Brano da leggere |

Quando ho letto il saggio di Byung Chul Han, La società senza dolore, ho provato una reazione non tanto piacevole, per non dire di fastidio.
Pur essendo un autore che apprezzo moltissimo, per le approfondite e lucide analisi della società di oggi, la lettura di tale saggio ha provocato una presa di distanza e alcune domande:
Algofobia e/o iperalgesia?
Sono sinonimi o sono in correlazione?
Tema eterno di riflessione è la presenza nel mondo del dolore. Filosofi, poeti, scienziati, medici se ne sono sempre occupati:
Non abbiate paura del dolore, o finirà o vi finirà. (Seneca)
Tutti gli uomini sanno dare consigli e conforto al dolore che non provano. (William Shakespeare)
Incominciai anche a capire che i dolori, le delusioni e la malinconia non sono fatti per renderci scontenti e
toglierci valore e dignità, ma per maturarci. (Hermann Hesse)
Ma nonostante la sua inevitabilità, di fronte ad esso l’uomo non può che angosciarsi e soffrire. Quante volte ho trattato questo argomento nei miei corsi di filosofia! Ero convinta che l’offrire il mio aiuto e l’eccessiva sensibilità al dolore degli altri scaturisse dagli studi, le ricerche e le esperienze, non molto piacevoli, della mia vita.
Genealogia del dolore
Non voglio tediare con il racconto delle mie esperienze di dolore. Voglio solo evidenziare che quelli della mia generazione e precedenti, avevano appreso l’etica del dolore.

Cosa fare | Ricopia fedelmente dal brano qui sopra la parte che comincia con "Pur essendo un" e prosegue fino a "vi finirà. (Seneca)".

Sezione dati |
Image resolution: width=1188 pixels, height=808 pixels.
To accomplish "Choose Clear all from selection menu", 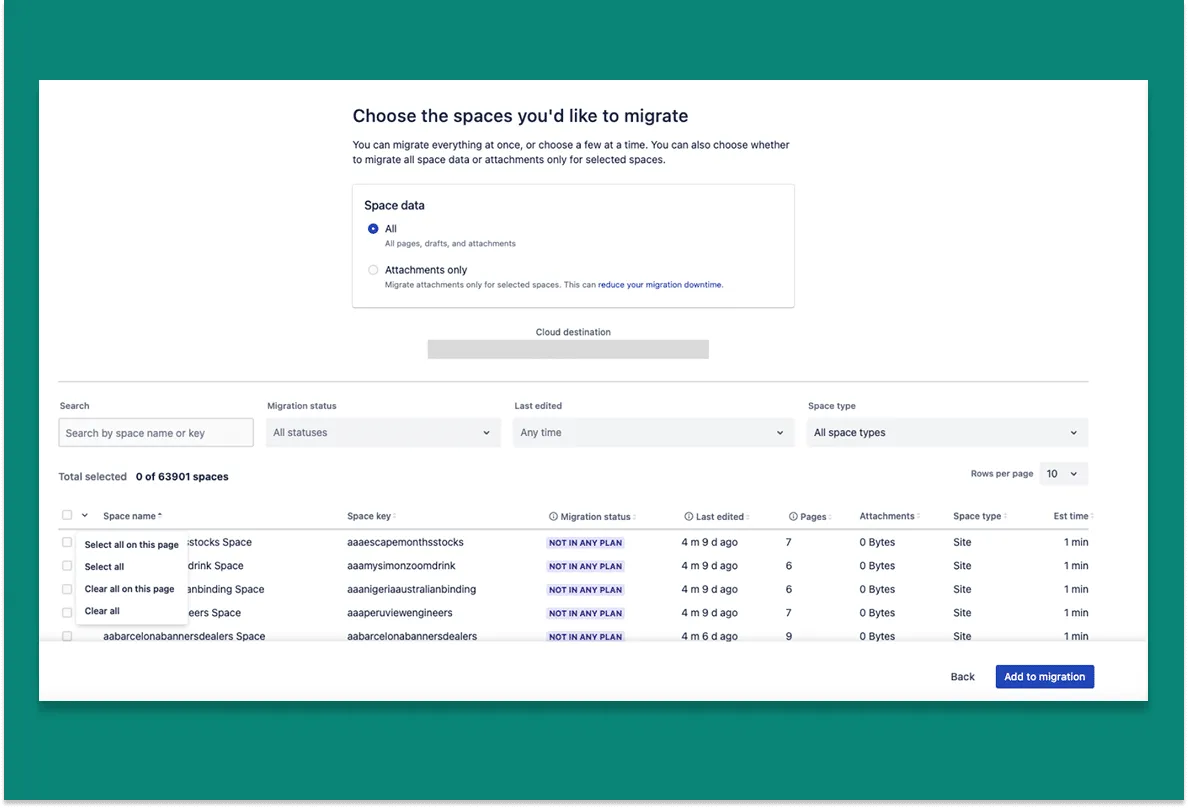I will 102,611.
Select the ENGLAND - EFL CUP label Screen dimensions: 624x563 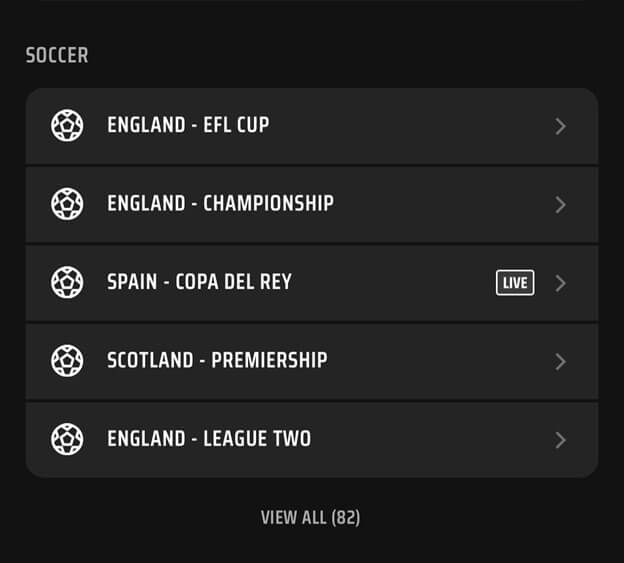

Soluzione scritta |
Pur essendo un autore che apprezzo moltissimo, per le approfondite e lucide analisi della società di oggi, la lettura di tale saggio ha provocato una presa di distanza e alcune domande:
Algofobia e/o iperalgesia?
Sono sinonimi o sono in correlazione?
Tema eterno di riflessione è la presenza nel mondo del dolore. Filosofi, poeti, scienziati, medici se ne sono sempre occupati:
Non abbiate paura del dolore, o finirà o vi finirà. (Seneca)